Natsu Jirushi é uma desenhista e ilustradora japonesa que cruzou o nosso caminho a partir de 2020.
Nessa época, eu vivia o auge da popularidade do jogo Fate: Grand Order e achei uma ótima fanart da Oda Nobunaga no Twitter. Como costuma acontecer, o criador ou a criadora da arte original tende a apreciar o elogio ou a republicação responsável, a fim de divulgar seu trabalho para os amigos. Então, foi isso o que aconteceu.
Recentemente, pudemos nos reencontrar nas redes sociais depois de um tempo afastados pelo algorítimo.
Nesse meio tempo, Natsu Jirushi tornou-se bastante crítica sobre a questão das inteligências artificais. Afinal, este é um problema de imensa relevância e bastante discutido também pelos artistas brasileiros.
Pensando nisso, veio a ideia desta entrevista. Queremos que o público brasileiro possa ver a perspectiva de uma profissional que também vive na pele a questão das AI’s. Ainda por cima, que vive num dos países mais frutíferos e inspiradores em arte atualmente.
Então, agradecemos imensamente à Natsu por topar esta entrevista e pela pronta atenção dada!
Com vocês, umas palavrinhas de apresentação da ilustradora!
Olá amigos otakus, prazer em conhecer! Me chamo Natsu Jirushi, uma ilustradora japonesa. Eu trabalho fazendo design de vtubers e desenhando fanarts de jogos mobile. Recentemente eu também venho feito trabalhos em uma faculdade de artes, ajudando artistas iniciantes com os seus primeiros passos, a fim de incentivá-los.

[Entradas da coleção]
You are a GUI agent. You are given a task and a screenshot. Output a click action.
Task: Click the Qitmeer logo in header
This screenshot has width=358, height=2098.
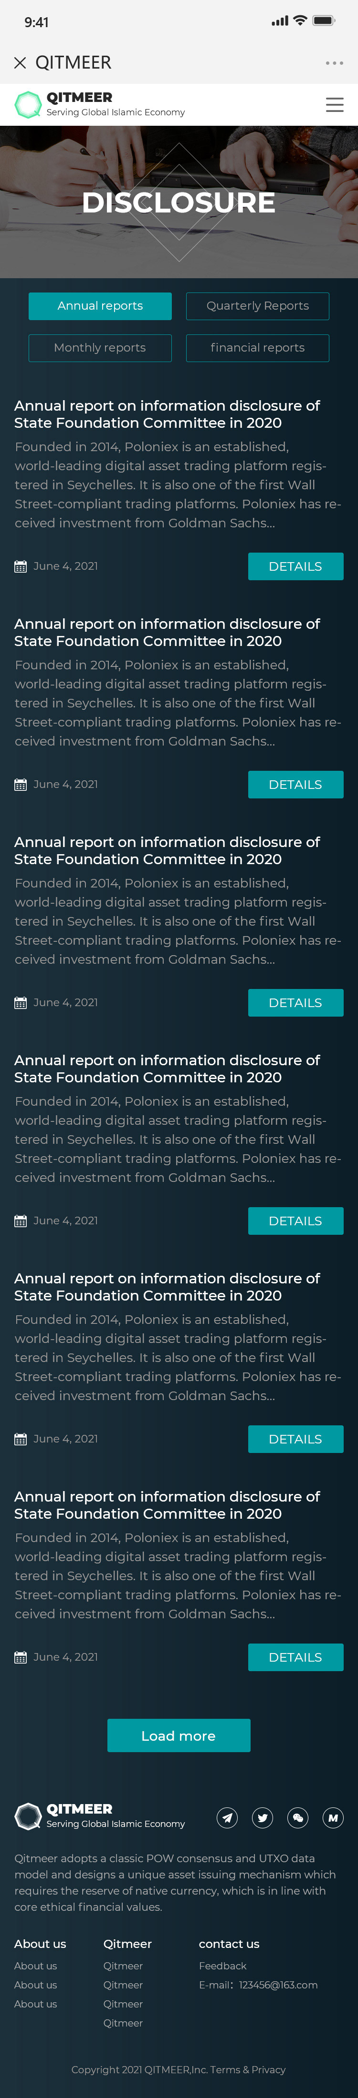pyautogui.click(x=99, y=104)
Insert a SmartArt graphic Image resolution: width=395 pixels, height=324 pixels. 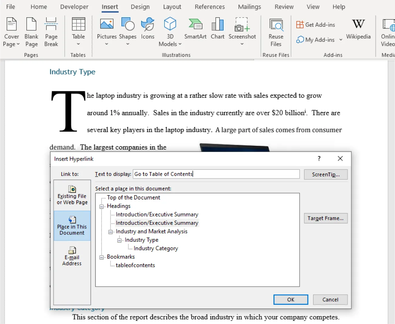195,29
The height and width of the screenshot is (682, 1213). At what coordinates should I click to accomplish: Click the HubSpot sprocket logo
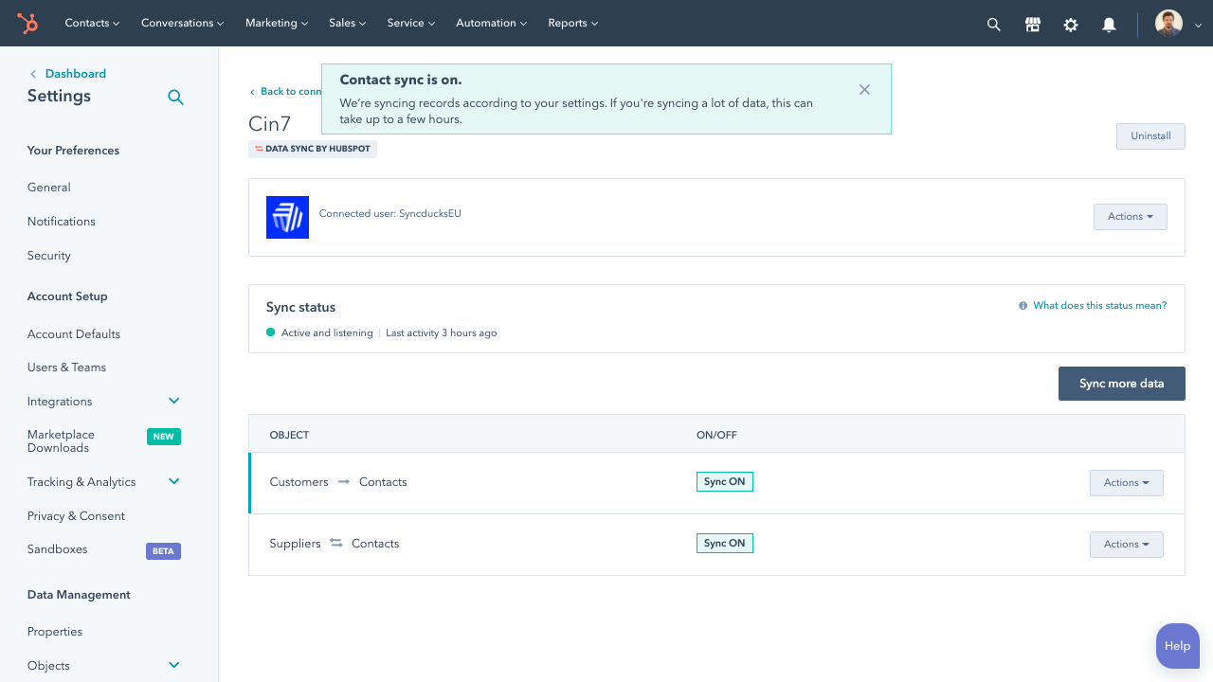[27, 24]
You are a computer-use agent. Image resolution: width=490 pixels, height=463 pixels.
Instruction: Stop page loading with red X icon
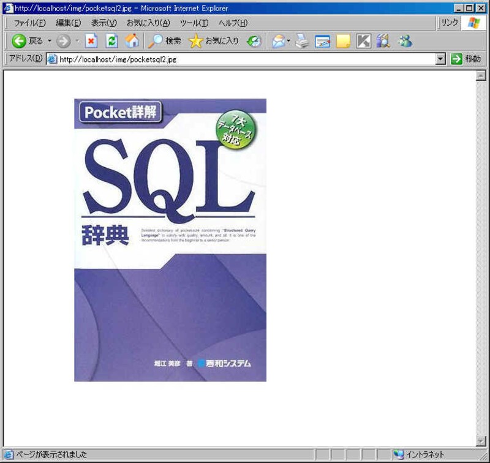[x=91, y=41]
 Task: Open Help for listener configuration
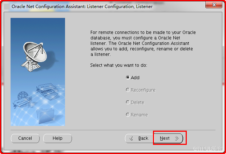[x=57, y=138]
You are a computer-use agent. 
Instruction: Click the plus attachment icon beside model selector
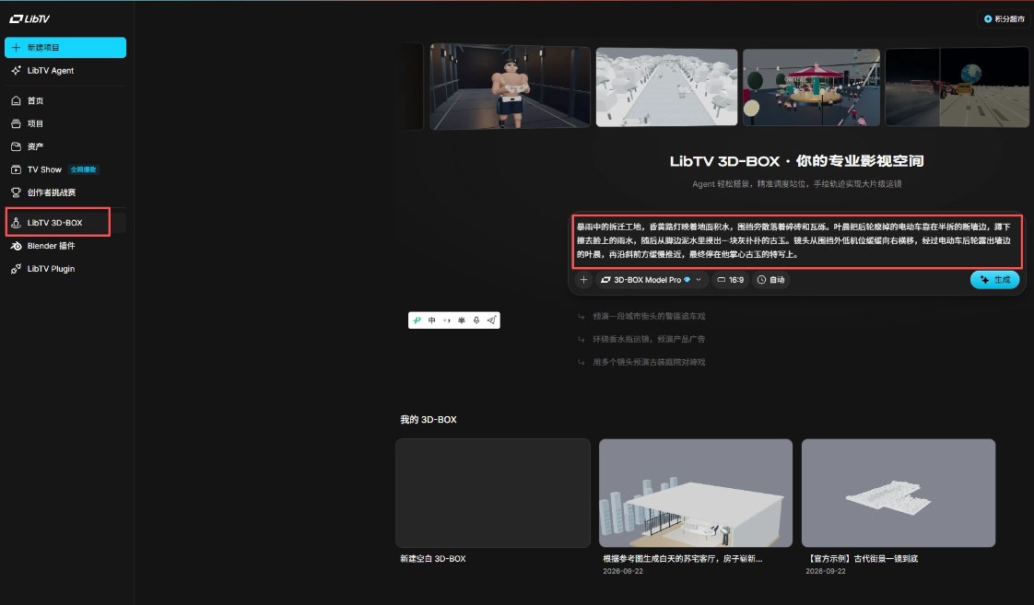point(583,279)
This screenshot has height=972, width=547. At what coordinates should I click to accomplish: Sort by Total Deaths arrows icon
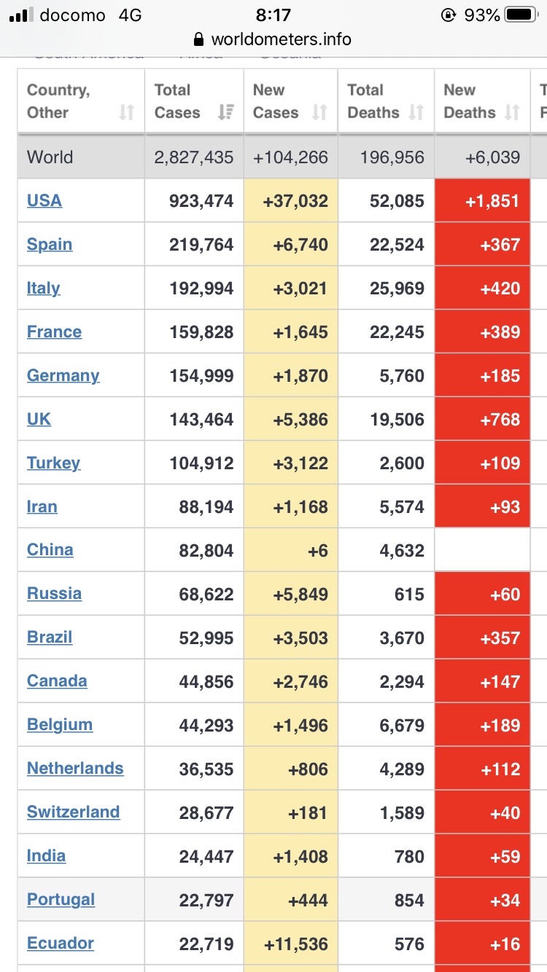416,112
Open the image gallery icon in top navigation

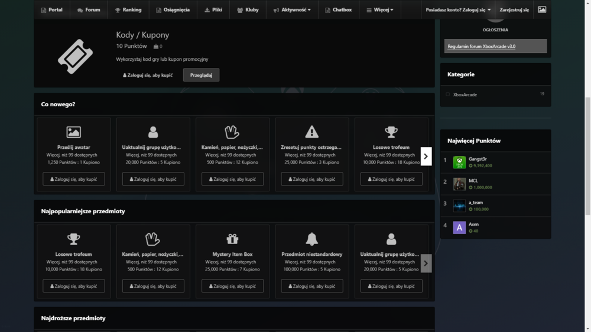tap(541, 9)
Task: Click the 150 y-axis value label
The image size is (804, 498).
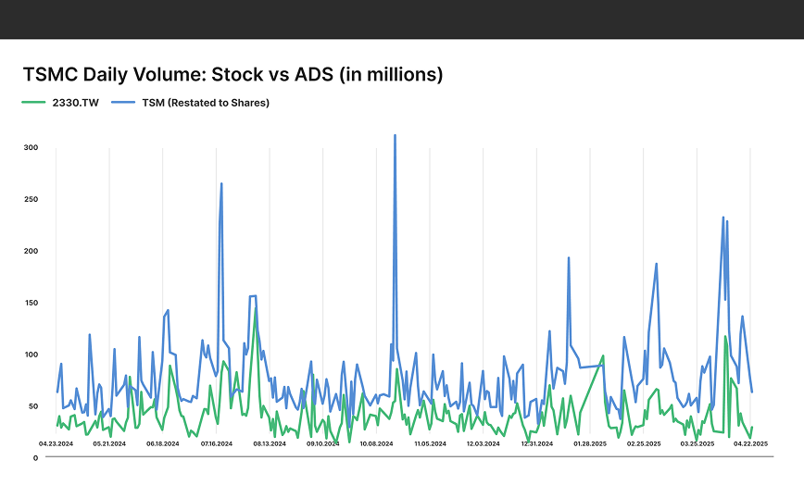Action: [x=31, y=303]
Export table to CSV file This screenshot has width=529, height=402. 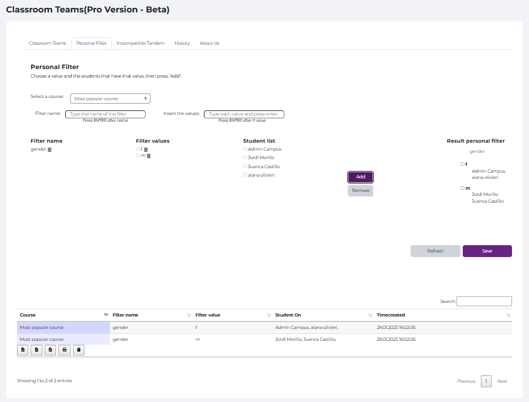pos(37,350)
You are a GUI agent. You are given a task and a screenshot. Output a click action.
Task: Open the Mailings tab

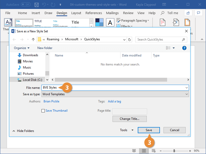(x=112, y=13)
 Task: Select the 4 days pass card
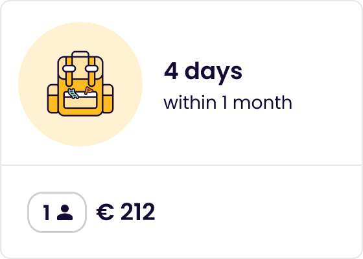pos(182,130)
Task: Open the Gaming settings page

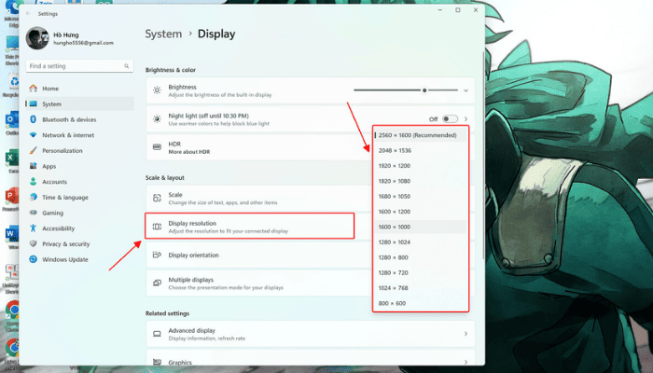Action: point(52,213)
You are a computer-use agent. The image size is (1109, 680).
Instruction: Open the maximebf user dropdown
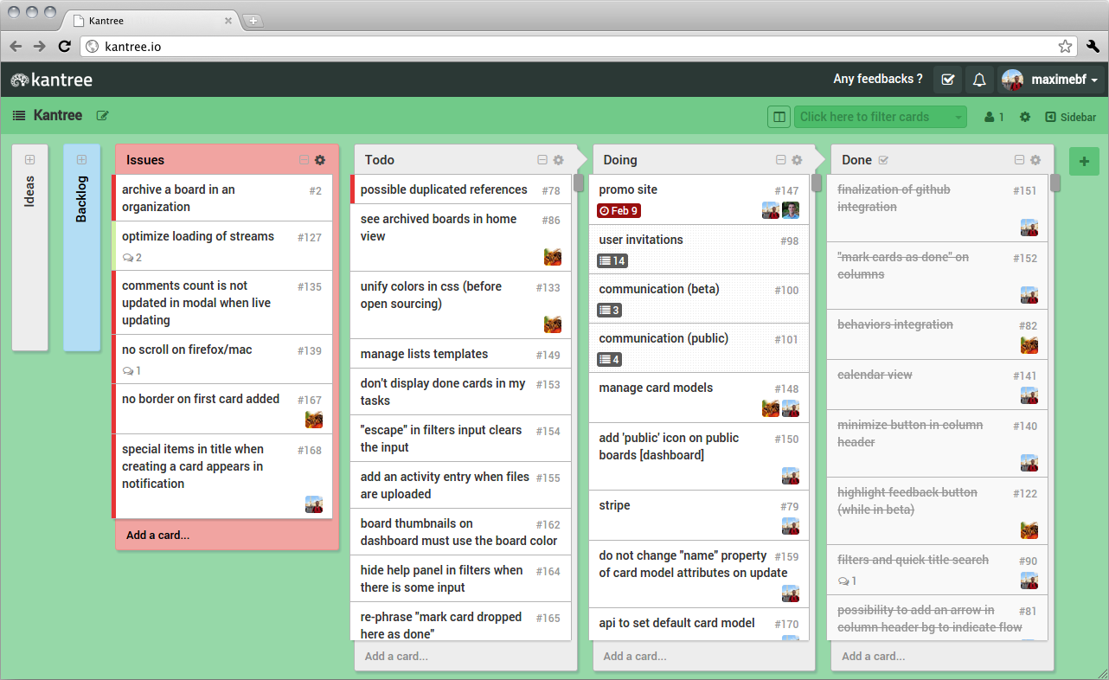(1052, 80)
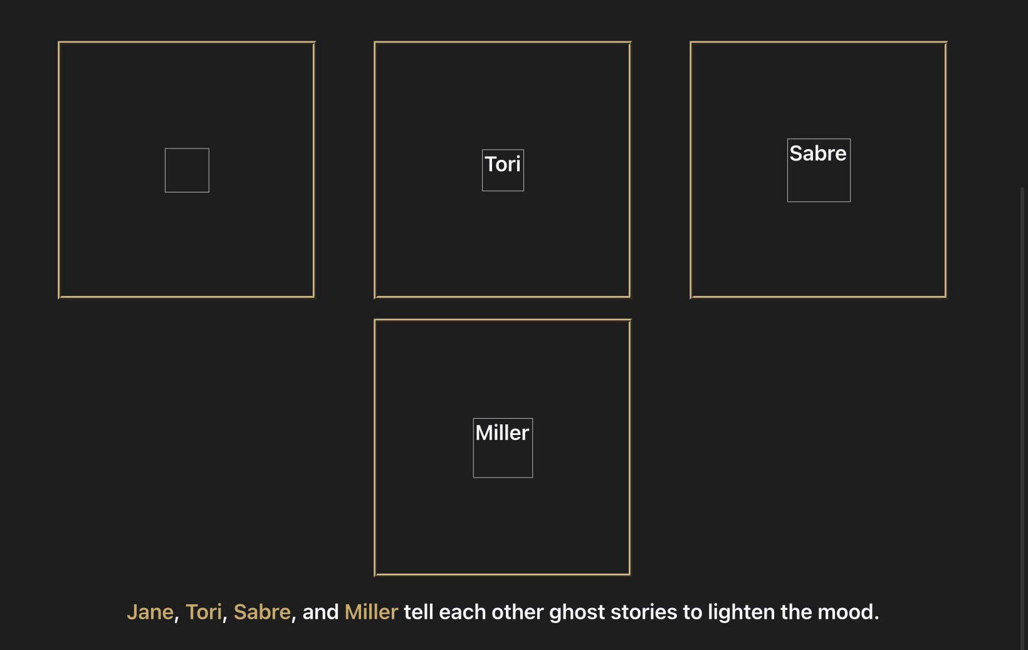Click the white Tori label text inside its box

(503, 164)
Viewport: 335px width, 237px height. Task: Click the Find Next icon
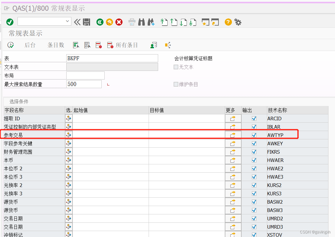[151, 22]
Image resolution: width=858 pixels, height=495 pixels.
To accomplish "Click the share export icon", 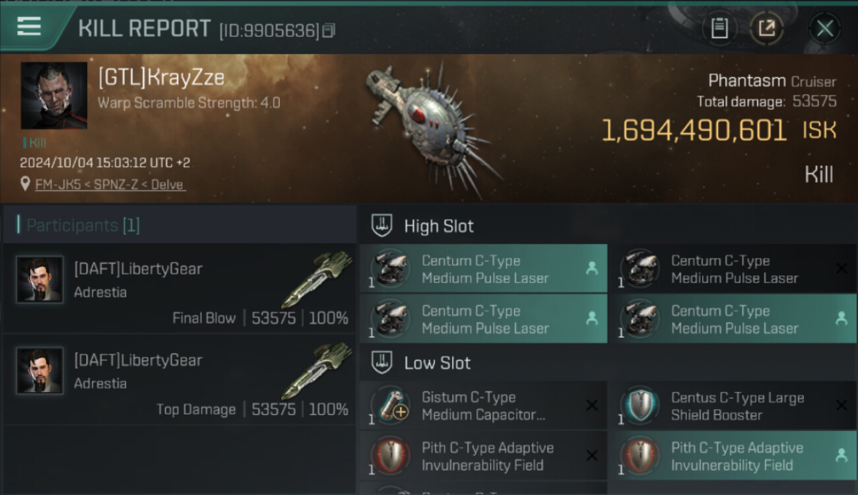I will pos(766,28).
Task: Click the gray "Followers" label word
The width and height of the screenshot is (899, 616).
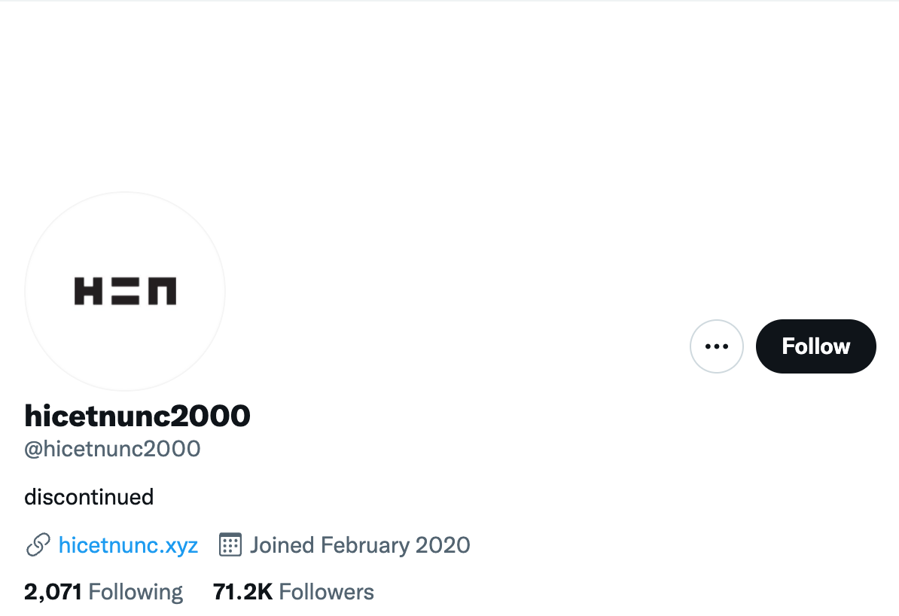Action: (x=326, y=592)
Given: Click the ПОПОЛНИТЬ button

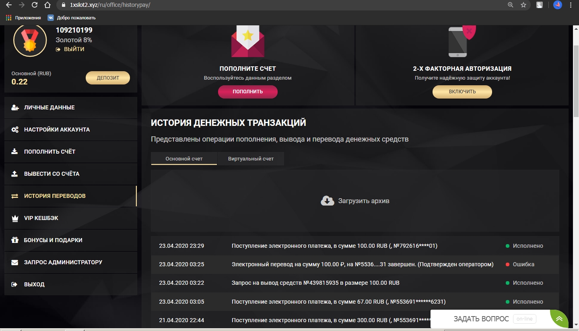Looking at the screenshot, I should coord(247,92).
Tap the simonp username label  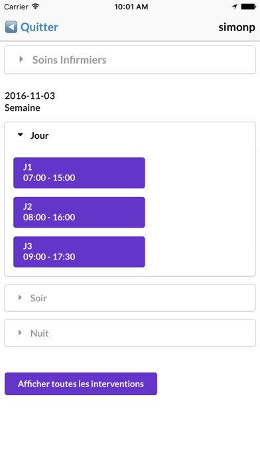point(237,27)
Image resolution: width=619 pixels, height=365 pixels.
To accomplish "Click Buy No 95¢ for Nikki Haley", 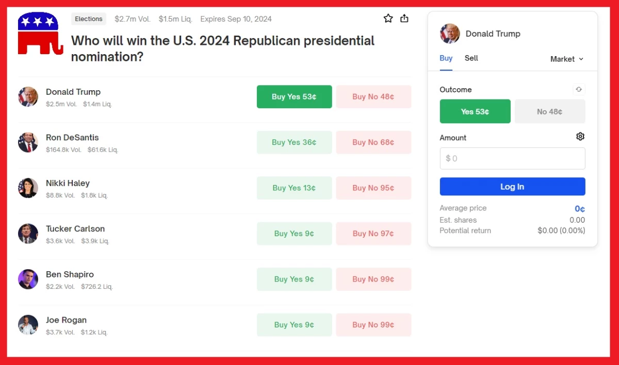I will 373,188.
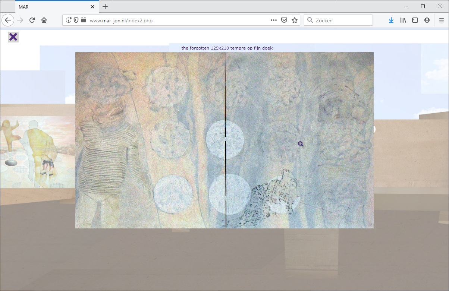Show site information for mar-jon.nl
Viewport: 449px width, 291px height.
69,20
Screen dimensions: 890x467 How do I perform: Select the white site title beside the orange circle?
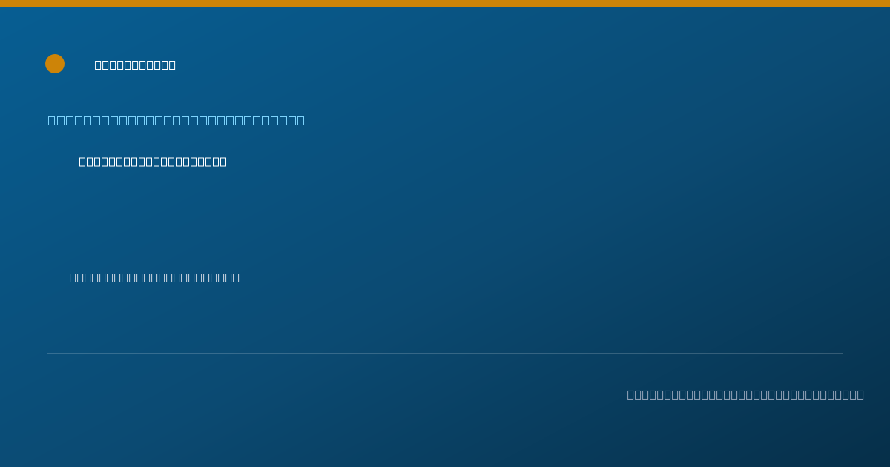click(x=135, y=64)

■ Tarefas
1) Segundo o texto sobre Natsu Jirushi, por que surgiu a ideia desta entrevista? Responda em uma a três frases.
2) Responda com base no texto sobre Natsu Jirushi:
(a) A partir de que ano ela cruzou o caminho de quem escreve?
(b) De qual personagem era a fanart encontrada no Twitter?
(c) O que ela faz em uma faculdade de artes?
3) Dê continuidade ao texto sobre Natsu Jirushi a partir do ponto em que ele para.

■ Respostas
1) A ideia surgiu porque Natsu Jirushi se tornou bastante crítica sobre as inteligências artificiais, um tema de imensa relevância e muito discutido também por artistas brasileiros. O objetivo é que o público brasileiro conheça a perspectiva de uma profissional que vive essa questão na pele e que mora num dos países mais frutíferos e inspiradores em arte atualmente.

2)
(a) A partir de 2020.
(b) Da Oda Nobunaga.
(c) Ajuda artistas iniciantes com os seus primeiros passos, a fim de incentivá-los.

3)
Você tem uma identidade visual bem única, facilmente reconhecível. Como você chegou até o seu estilo atual? Houve alguma inspiração em específico?
Eu fui bastante influenciada pelas ilustrações que o Izumi Sai-sensei fez com tema de luz de fundo. A expressão dos ilustradores chineses também me inspiram bastante. E eu admiro acima de tudo as ilustrações do Nemuri Okami-sensei. Fui influenciada por vários criadores e eu os respeito bastante.
Além disso, eu também fui bastante influenciada pelo Suehiro Maruo-sensei, uma figura bastante influente na cena underground. Seu estilo foi tão impactante em mim, que eu acabo colocando ementos dele, só que mil vezes mais suave. Se você estiver curioso pelo Suehiro Maruo-sensei, se prepare quando for pesquisá-lo.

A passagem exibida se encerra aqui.